Aquinas's response is pragmatic: private ownership is often more responsible and more competent, and tends to make for peace. But it is allowable only insofar as it works towards its proper end, which is for the sake of common use. Not for personal gain, not for security, not for status, but to serve the common use.

Even Yorkshire Water have just circulated a letter which could have been based on Aquinas's principles. Not a word about profit. Instead, an account of the many measures they have taken to preserve the common water supply, in both our homes and our rivers. But we could make their job still easier by defining them not as a business primarily designed to make money, but precisely as a public servant, delegated to serve the common good. For private companies, if they have no natural ties with the community, are constantly tempted to care only for the appearance, not the reality, of public service. Why should they do anything else, when we ourselves tell them that their goal is profit? "Everyone who thirsts, come to the waters" (Isaiah 55.1).

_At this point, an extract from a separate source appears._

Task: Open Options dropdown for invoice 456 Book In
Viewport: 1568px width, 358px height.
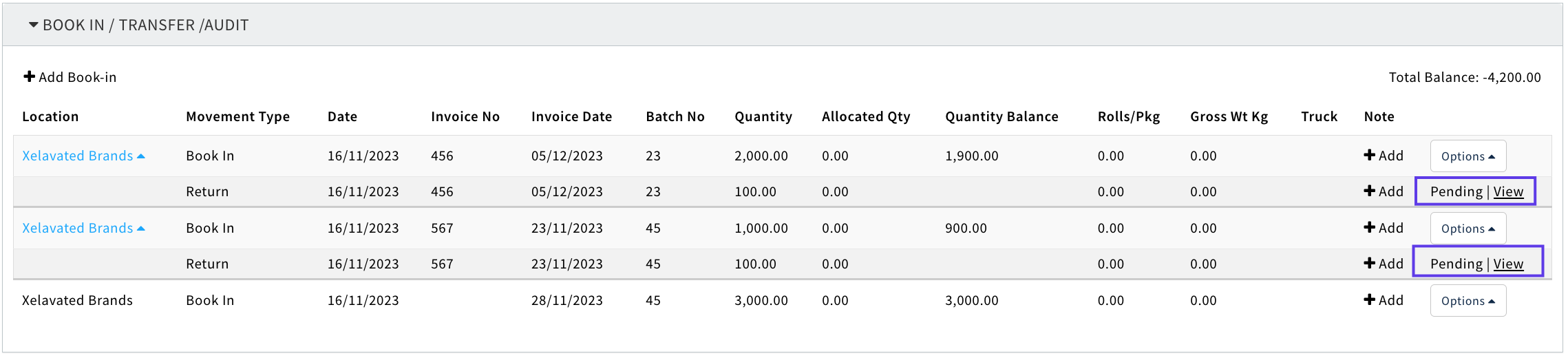Action: [x=1468, y=156]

Aristotle confined citizenship to the privileged few. Contemporary democracy insists that all are citizens. The Catholic bishops have reminded us that "all" must include the poor and marginalised, those most likely to be forgotten by the powers that be.

Perhaps the most striking image of our private attempts to appropriate a common resource is the ubiquitous bottle of mineral water. Expensive, throwaway, energy-squandering - yet so rapidly has it become essential to everyday life. And when we, the affluent and influential, draw our water only from favoured and distant streams, what then? Who will care enough to protect the purity of our common supply, the water on which our poor depend? A society's attitude to water is deeply revealing: for water is both the substance and the symbol of life: "Those who are thirsty shall drink - it is my free gift - out of the spring whose water is life" (Revelation 21.6).